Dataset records
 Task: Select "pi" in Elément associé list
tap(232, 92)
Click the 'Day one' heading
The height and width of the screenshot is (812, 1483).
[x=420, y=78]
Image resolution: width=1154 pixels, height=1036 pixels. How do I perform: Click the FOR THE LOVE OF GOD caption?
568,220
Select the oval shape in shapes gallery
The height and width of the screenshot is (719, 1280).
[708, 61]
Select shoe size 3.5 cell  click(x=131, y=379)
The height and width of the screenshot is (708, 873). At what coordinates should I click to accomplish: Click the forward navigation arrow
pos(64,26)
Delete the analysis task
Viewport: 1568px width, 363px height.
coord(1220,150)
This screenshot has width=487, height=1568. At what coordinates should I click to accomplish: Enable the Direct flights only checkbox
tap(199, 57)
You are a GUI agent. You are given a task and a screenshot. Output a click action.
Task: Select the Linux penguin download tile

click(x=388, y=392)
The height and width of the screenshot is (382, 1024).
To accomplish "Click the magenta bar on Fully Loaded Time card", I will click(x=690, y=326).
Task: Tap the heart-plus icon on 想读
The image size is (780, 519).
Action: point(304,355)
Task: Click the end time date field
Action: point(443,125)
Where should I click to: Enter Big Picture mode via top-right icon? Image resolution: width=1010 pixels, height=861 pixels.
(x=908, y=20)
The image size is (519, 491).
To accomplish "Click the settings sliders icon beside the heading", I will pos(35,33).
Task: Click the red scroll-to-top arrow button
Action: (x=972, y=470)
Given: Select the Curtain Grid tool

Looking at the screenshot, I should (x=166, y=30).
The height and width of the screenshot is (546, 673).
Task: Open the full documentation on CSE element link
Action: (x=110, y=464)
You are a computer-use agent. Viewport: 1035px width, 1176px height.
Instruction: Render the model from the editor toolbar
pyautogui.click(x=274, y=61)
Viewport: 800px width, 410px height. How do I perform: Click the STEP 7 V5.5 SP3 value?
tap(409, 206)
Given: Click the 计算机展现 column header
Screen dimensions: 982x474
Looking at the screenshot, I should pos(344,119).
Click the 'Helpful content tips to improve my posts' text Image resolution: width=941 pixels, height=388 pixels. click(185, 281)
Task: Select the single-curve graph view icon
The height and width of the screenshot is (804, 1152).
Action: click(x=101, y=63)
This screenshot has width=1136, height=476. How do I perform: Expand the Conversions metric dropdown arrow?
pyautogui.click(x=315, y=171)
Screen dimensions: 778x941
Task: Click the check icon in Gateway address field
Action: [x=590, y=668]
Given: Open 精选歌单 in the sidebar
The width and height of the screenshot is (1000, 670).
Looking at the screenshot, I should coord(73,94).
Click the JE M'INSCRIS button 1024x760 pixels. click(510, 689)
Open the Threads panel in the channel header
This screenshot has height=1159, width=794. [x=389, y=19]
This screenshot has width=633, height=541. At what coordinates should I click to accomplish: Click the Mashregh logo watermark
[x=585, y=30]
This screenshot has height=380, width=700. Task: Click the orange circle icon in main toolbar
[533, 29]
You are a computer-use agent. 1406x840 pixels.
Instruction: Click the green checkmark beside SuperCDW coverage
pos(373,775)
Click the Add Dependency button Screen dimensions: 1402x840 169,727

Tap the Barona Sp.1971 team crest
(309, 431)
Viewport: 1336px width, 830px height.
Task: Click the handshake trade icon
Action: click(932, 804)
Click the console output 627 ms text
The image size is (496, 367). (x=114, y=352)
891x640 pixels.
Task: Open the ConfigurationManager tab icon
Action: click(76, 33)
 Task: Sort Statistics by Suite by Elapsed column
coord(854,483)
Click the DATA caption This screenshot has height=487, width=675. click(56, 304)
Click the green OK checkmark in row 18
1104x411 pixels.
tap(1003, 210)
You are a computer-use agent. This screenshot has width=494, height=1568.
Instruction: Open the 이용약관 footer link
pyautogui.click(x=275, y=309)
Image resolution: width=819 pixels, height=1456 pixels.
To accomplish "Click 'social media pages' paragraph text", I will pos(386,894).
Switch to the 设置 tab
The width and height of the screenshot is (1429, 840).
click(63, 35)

:: EXERCISE DESCRIPTION ::
Look through the entries for lines containing the word "computer" and return each one.

:: THE COMPLETED TASK ::
You are a computer-use agent. Viewport: 1035px width, 1176px height.
You are a computer-use agent. 1406x840 pixels.
You are a computer-use agent. This screenshot has width=494, height=1568.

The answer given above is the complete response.